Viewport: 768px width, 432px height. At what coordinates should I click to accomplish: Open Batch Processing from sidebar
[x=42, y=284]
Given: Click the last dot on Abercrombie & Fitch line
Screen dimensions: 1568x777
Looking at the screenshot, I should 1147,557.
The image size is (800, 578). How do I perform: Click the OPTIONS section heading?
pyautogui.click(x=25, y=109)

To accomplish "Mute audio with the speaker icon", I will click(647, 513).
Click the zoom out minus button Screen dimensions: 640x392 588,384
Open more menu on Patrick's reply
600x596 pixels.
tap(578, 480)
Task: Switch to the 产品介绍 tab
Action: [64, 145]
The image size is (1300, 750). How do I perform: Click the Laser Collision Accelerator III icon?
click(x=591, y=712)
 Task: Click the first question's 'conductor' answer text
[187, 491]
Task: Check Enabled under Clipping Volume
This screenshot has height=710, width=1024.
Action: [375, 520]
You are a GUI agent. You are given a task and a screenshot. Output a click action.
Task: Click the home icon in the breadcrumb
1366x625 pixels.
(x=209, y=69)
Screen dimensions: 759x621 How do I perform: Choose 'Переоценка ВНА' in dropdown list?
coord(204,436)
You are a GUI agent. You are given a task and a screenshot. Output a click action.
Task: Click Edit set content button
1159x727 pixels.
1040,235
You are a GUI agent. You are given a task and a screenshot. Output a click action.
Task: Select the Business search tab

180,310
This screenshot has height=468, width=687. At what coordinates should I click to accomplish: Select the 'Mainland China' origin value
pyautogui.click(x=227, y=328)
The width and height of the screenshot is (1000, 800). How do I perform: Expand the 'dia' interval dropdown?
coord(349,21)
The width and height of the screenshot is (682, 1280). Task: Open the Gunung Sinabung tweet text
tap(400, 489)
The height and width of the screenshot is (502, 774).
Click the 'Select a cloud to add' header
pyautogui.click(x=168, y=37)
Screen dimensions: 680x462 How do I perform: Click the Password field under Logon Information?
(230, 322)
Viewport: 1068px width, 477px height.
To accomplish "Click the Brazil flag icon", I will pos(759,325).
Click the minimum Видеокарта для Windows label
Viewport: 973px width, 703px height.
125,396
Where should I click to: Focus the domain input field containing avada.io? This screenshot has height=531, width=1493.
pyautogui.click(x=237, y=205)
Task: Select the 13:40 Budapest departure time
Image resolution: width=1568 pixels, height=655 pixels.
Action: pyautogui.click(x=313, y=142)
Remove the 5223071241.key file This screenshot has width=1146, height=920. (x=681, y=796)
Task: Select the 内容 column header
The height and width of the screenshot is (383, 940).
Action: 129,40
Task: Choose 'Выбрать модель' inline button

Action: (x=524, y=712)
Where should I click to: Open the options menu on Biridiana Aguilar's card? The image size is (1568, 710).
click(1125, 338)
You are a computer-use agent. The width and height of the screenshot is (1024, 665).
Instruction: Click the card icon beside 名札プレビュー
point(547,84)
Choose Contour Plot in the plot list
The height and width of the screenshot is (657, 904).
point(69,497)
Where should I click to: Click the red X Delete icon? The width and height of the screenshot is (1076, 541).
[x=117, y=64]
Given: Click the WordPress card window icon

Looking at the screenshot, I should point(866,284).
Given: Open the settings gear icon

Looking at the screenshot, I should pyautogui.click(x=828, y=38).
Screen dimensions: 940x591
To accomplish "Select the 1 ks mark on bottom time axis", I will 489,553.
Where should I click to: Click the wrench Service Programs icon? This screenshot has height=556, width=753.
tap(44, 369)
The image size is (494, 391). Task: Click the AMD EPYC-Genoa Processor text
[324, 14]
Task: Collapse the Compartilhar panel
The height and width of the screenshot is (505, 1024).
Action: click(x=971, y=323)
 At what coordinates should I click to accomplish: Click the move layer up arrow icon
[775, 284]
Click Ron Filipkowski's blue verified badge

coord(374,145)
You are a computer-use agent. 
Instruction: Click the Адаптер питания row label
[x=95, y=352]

» EXERCISE DETAILS
Copy every line of the listing, exact to the last character.

» RESPONSE TO THE EXERCISE
Viewport: 768px width, 432px height. At what coordinates should I click to accomplish: Open Batch Processing from sidebar
[x=42, y=284]
Given: Click the last dot on Abercrombie & Fitch line
Screen dimensions: 1568x777
Looking at the screenshot, I should 1147,557.
The image size is (800, 578). How do I perform: Click the OPTIONS section heading?
pyautogui.click(x=25, y=109)

To accomplish "Mute audio with the speaker icon", I will click(647, 513).
Click the zoom out minus button Screen dimensions: 640x392 588,384
Open more menu on Patrick's reply
600x596 pixels.
tap(578, 480)
Task: Switch to the 产品介绍 tab
Action: [64, 145]
The image size is (1300, 750). How do I perform: Click the Laser Collision Accelerator III icon?
click(x=591, y=712)
 Task: Click the first question's 'conductor' answer text
[187, 491]
Task: Check Enabled under Clipping Volume
This screenshot has height=710, width=1024.
Action: [375, 520]
You are a GUI agent. You are given a task and a screenshot. Output a click action.
Task: Click the home icon in the breadcrumb
1366x625 pixels.
(x=209, y=69)
Screen dimensions: 759x621 How do I perform: Choose 'Переоценка ВНА' in dropdown list?
coord(204,436)
You are a GUI agent. You are given a task and a screenshot. Output a click action.
Task: Click Edit set content button
1159x727 pixels.
1040,235
You are a GUI agent. You are given a task and a screenshot. Output a click action.
Task: Select the Business search tab

180,310
This screenshot has height=468, width=687. At what coordinates should I click to accomplish: Select the 'Mainland China' origin value
pyautogui.click(x=227, y=328)
The width and height of the screenshot is (1000, 800). How do I perform: Expand the 'dia' interval dropdown?
coord(349,21)
The width and height of the screenshot is (682, 1280). Task: Open the Gunung Sinabung tweet text
tap(400, 489)
The height and width of the screenshot is (502, 774).
Click the 'Select a cloud to add' header
pyautogui.click(x=168, y=37)
Screen dimensions: 680x462 How do I perform: Click the Password field under Logon Information?
(230, 322)
Viewport: 1068px width, 477px height.
To accomplish "Click the Brazil flag icon", I will pos(759,325).
Click the minimum Видеокарта для Windows label
Viewport: 973px width, 703px height.
125,396
Where should I click to: Focus the domain input field containing avada.io? This screenshot has height=531, width=1493.
pyautogui.click(x=237, y=205)
Task: Select the 13:40 Budapest departure time
Image resolution: width=1568 pixels, height=655 pixels.
Action: pyautogui.click(x=313, y=142)
Remove the 5223071241.key file This screenshot has width=1146, height=920. (x=681, y=796)
Task: Select the 内容 column header
The height and width of the screenshot is (383, 940).
Action: 129,40
Task: Choose 'Выбрать модель' inline button

Action: (x=524, y=712)
Where should I click to: Open the options menu on Biridiana Aguilar's card? The image size is (1568, 710).
click(1125, 338)
You are a computer-use agent. The width and height of the screenshot is (1024, 665).
Instruction: Click the card icon beside 名札プレビュー
point(547,84)
Choose Contour Plot in the plot list
The height and width of the screenshot is (657, 904).
point(69,497)
Where should I click to: Click the red X Delete icon? The width and height of the screenshot is (1076, 541).
[x=117, y=64]
Given: Click the WordPress card window icon

Looking at the screenshot, I should point(866,284).
Given: Open the settings gear icon

Looking at the screenshot, I should pyautogui.click(x=828, y=38).
Screen dimensions: 940x591
To accomplish "Select the 1 ks mark on bottom time axis", I will 489,553.
Where should I click to: Click the wrench Service Programs icon? This screenshot has height=556, width=753.
tap(44, 369)
The image size is (494, 391). Task: Click the AMD EPYC-Genoa Processor text
[324, 14]
Task: Collapse the Compartilhar panel
The height and width of the screenshot is (505, 1024).
Action: click(x=971, y=323)
 At what coordinates should I click to accomplish: Click the move layer up arrow icon
[775, 284]
Click Ron Filipkowski's blue verified badge

coord(374,145)
You are a computer-use agent. 
Instruction: Click the Адаптер питания row label
[x=95, y=352]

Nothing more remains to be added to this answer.